| RECORDED DATA |
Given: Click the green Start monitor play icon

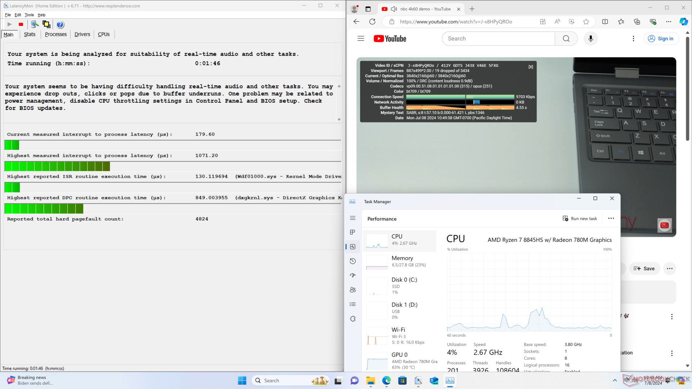Looking at the screenshot, I should [x=10, y=24].
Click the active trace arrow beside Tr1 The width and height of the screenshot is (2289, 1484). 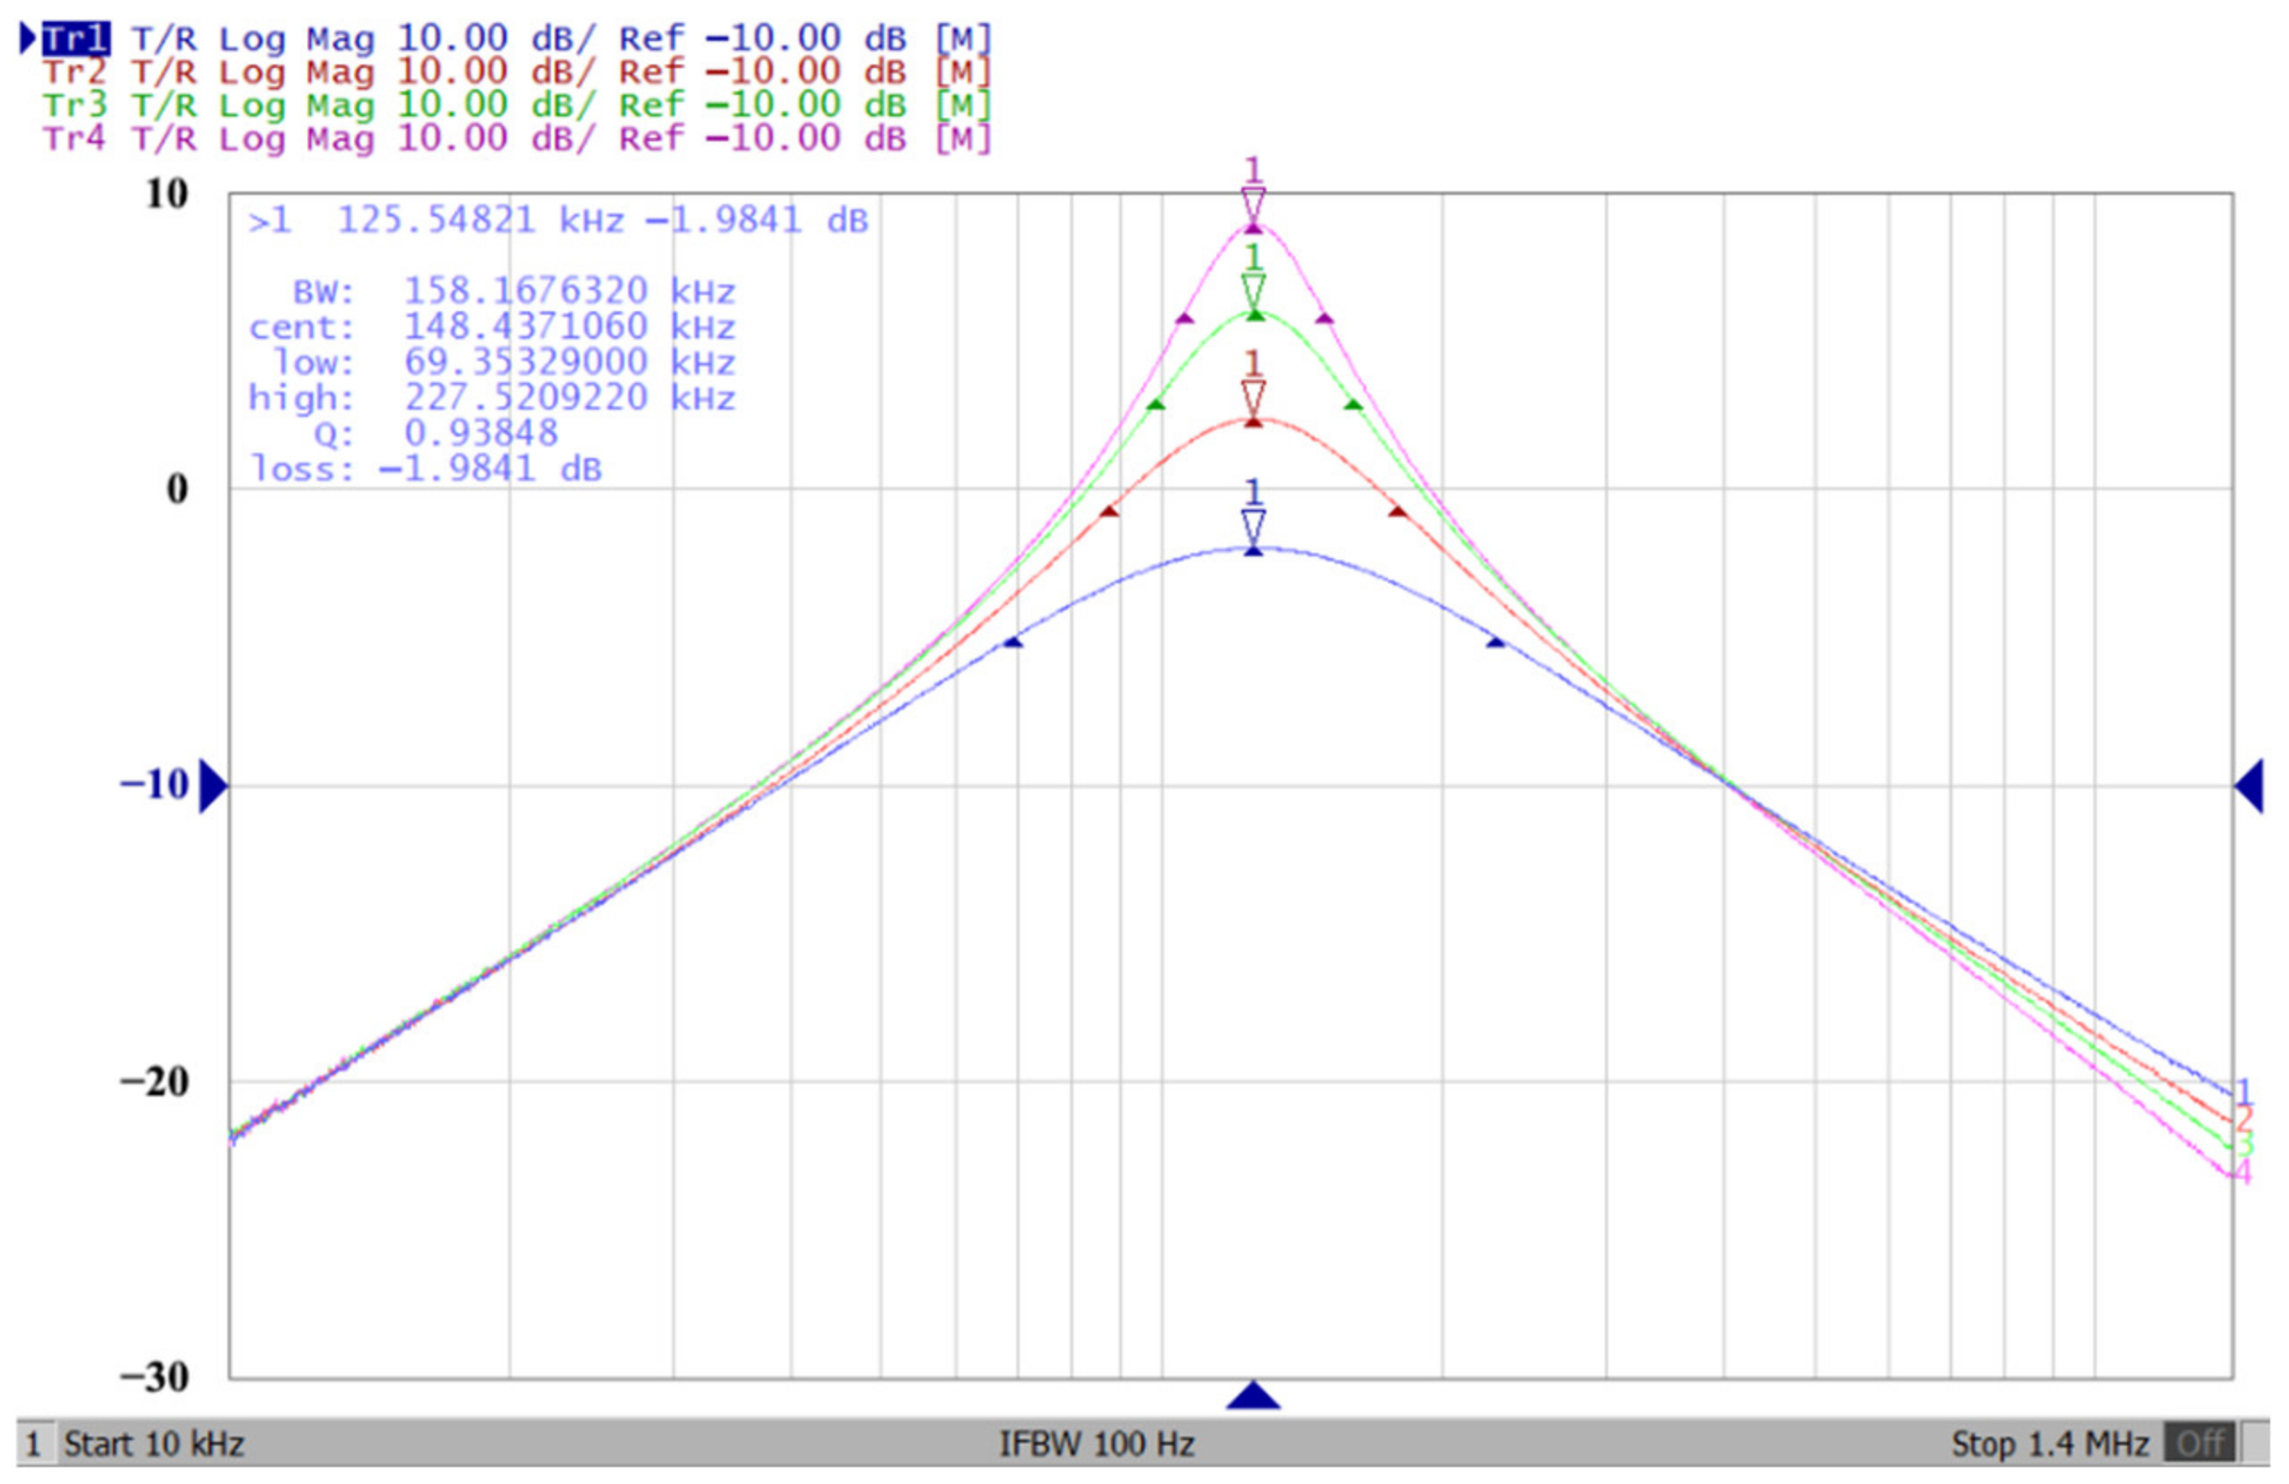coord(28,39)
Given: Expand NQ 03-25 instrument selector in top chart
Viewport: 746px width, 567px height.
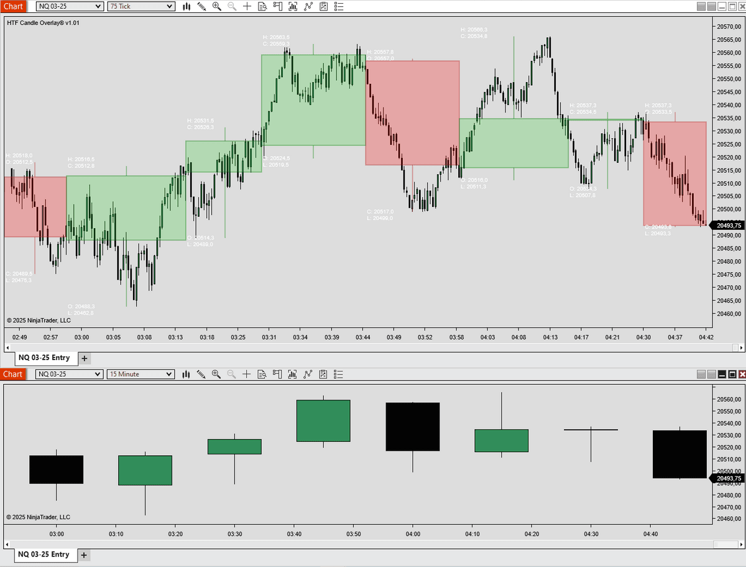Looking at the screenshot, I should 98,6.
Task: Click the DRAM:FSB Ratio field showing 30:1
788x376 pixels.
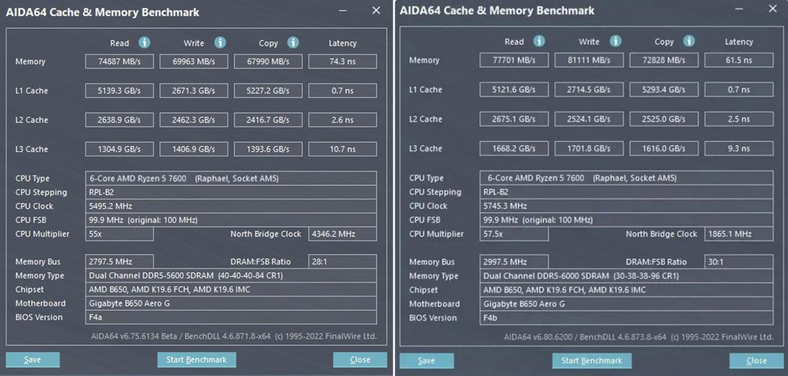Action: [x=738, y=262]
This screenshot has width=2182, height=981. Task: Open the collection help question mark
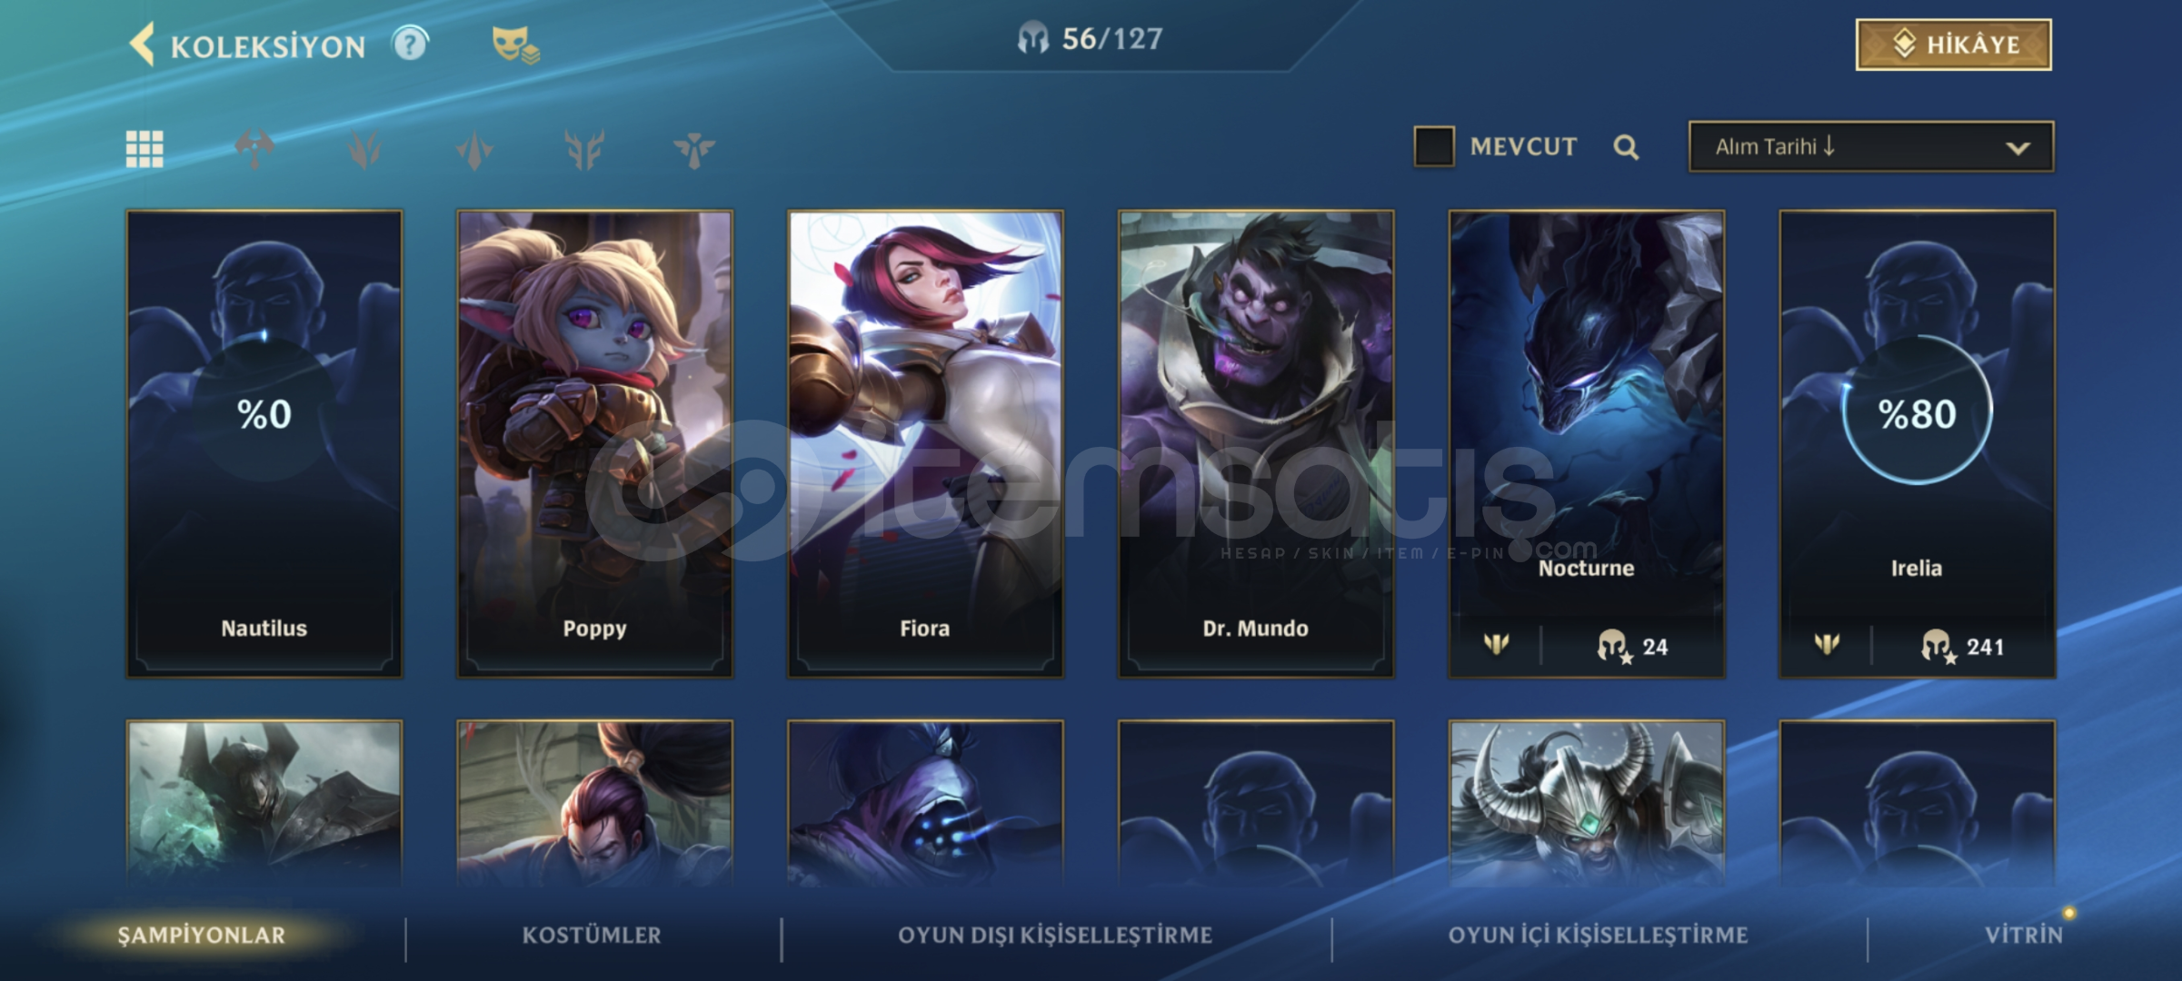click(410, 44)
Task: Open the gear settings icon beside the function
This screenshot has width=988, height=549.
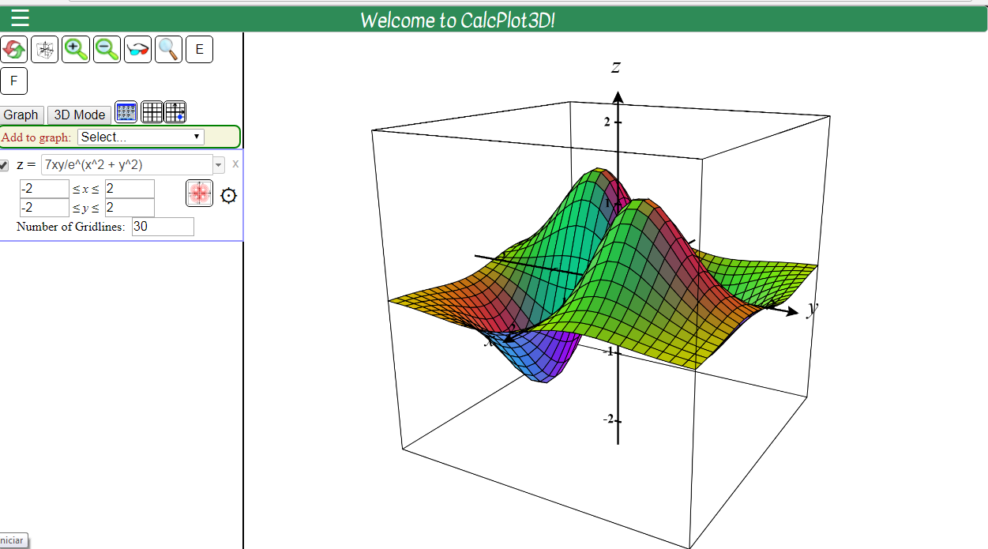Action: (x=228, y=194)
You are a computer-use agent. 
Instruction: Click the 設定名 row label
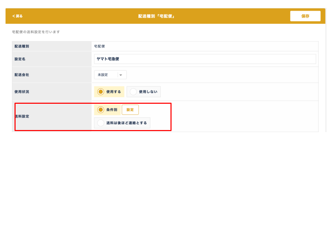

| AIM |
Pull out every line of the lines above that contains the string "Given", matching case exactly.

| ANSWER BELOW |
Given: Click the green Start monitor play icon
Given: Expand NQ 03-25 instrument selector in top chart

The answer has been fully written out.